• _WORK TO COMPLETE_: Please turn everything in the records from the line containing "The height and width of the screenshot is (441, 504)." down to the end into a numbered list, with blank lines dropped and the pictures left out.

• _TASK DATA_:
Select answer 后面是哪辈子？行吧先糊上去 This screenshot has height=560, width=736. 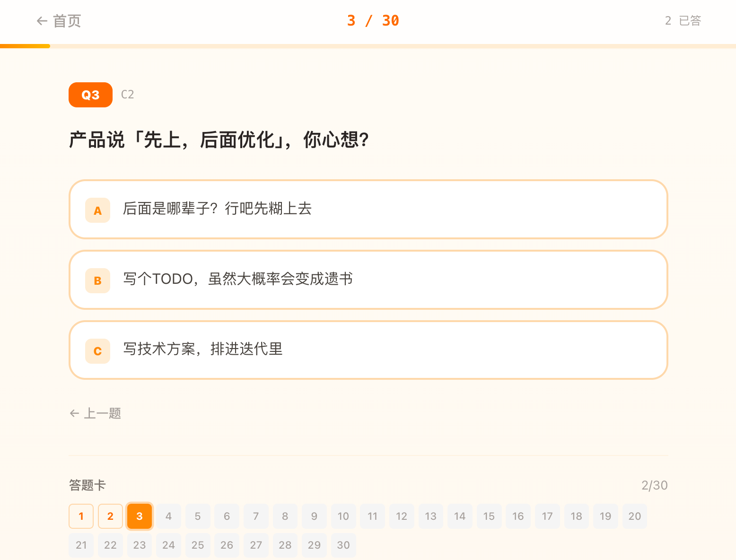coord(368,209)
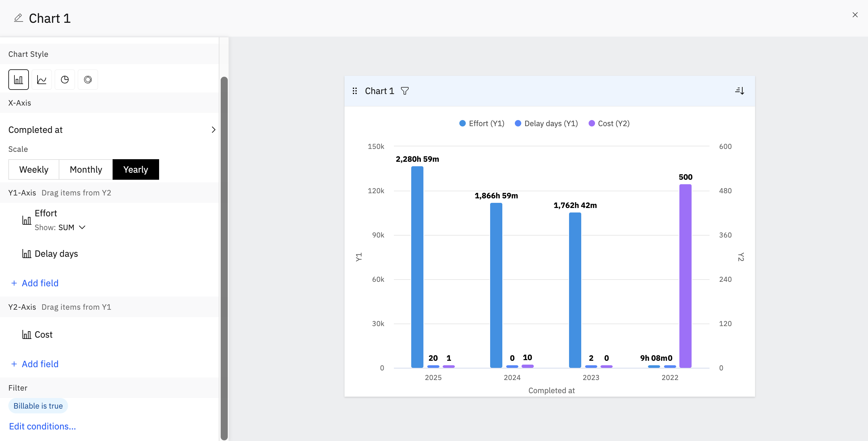Select the line chart style icon
The image size is (868, 441).
pos(41,80)
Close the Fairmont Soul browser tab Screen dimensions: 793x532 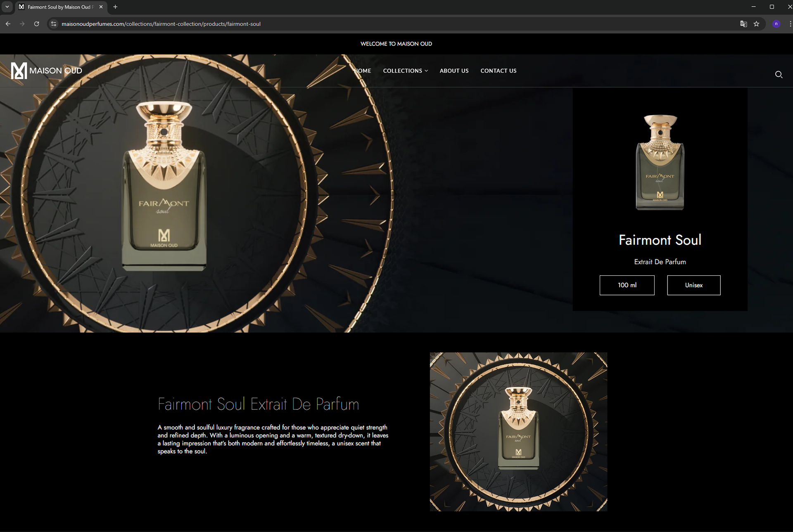(101, 7)
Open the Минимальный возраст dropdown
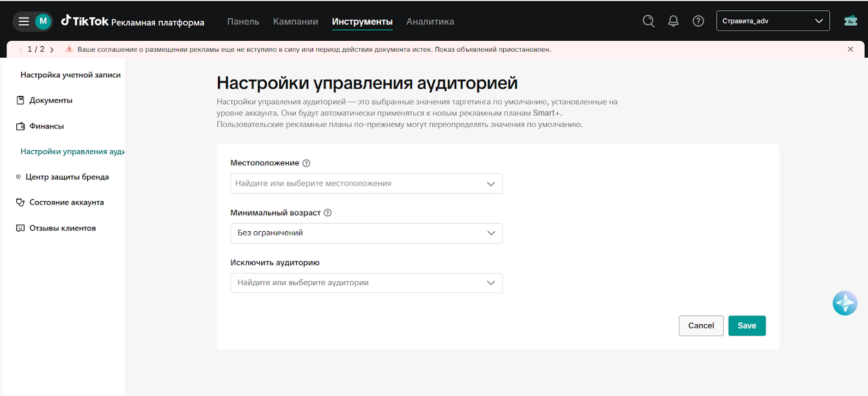The image size is (868, 396). point(366,233)
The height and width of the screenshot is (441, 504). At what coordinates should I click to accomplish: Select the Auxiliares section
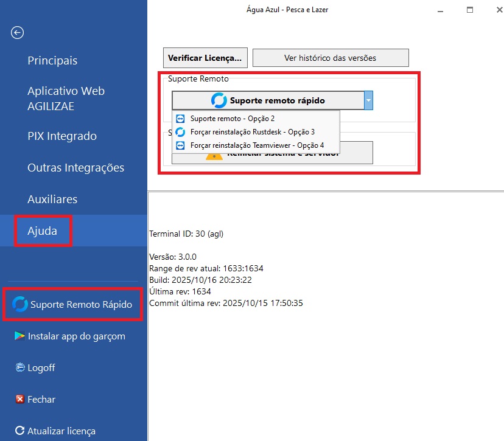coord(52,200)
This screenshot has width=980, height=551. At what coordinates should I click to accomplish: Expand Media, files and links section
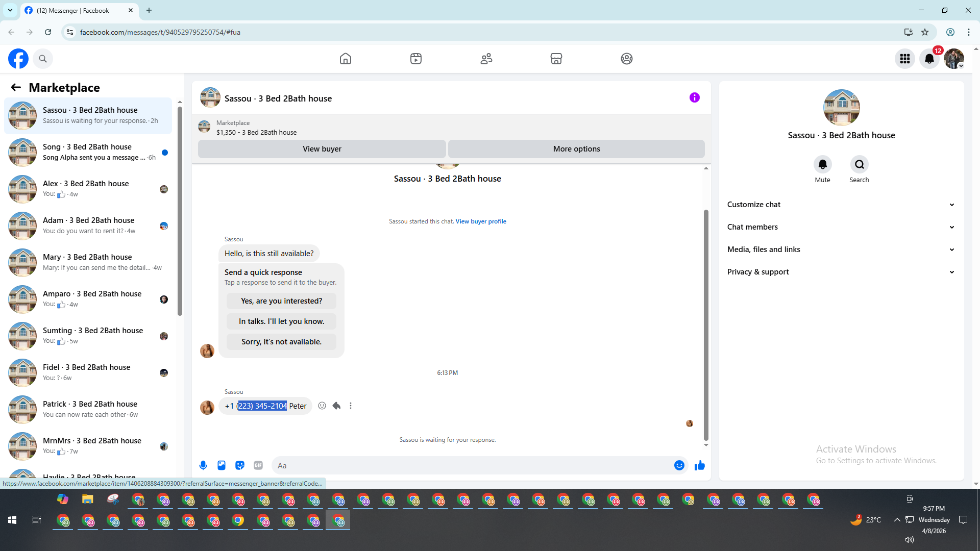[841, 249]
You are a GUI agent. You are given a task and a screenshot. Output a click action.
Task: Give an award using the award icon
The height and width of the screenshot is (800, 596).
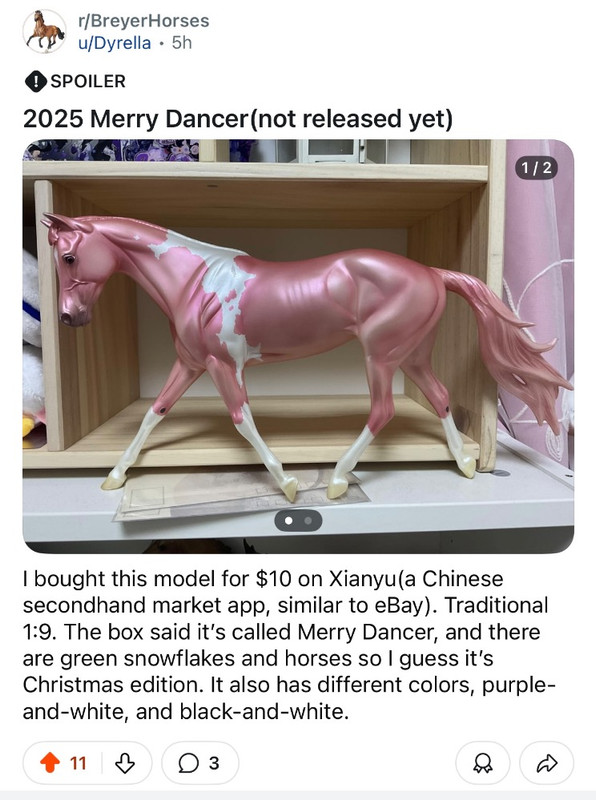(482, 763)
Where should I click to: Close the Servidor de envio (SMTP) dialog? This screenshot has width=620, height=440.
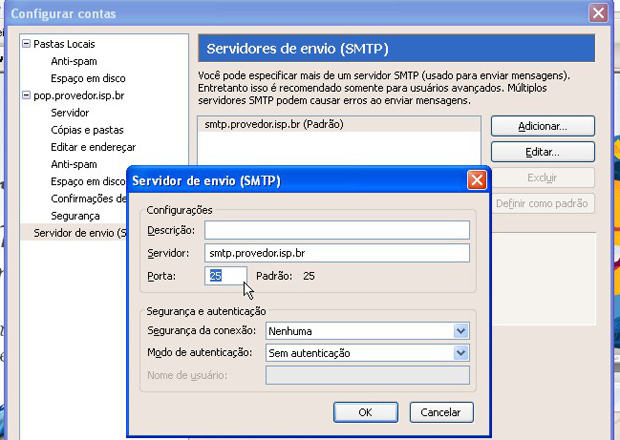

• _THE SOLUTION_:
1. The height and width of the screenshot is (441, 504). At what coordinates should I click to accomplish: Select the Auxiliares section
2. coord(52,200)
3. This screenshot has width=980, height=551. At what coordinates should I click to accomplish: Expand Media, files and links section
4. [841, 249]
5. You are a GUI agent. You are given a task and a screenshot. Output a click action.
6. Task: Give an award using the award icon
7. The height and width of the screenshot is (800, 596).
8. (482, 763)
9. Where should I click to: Close the Servidor de envio (SMTP) dialog? This screenshot has width=620, height=440.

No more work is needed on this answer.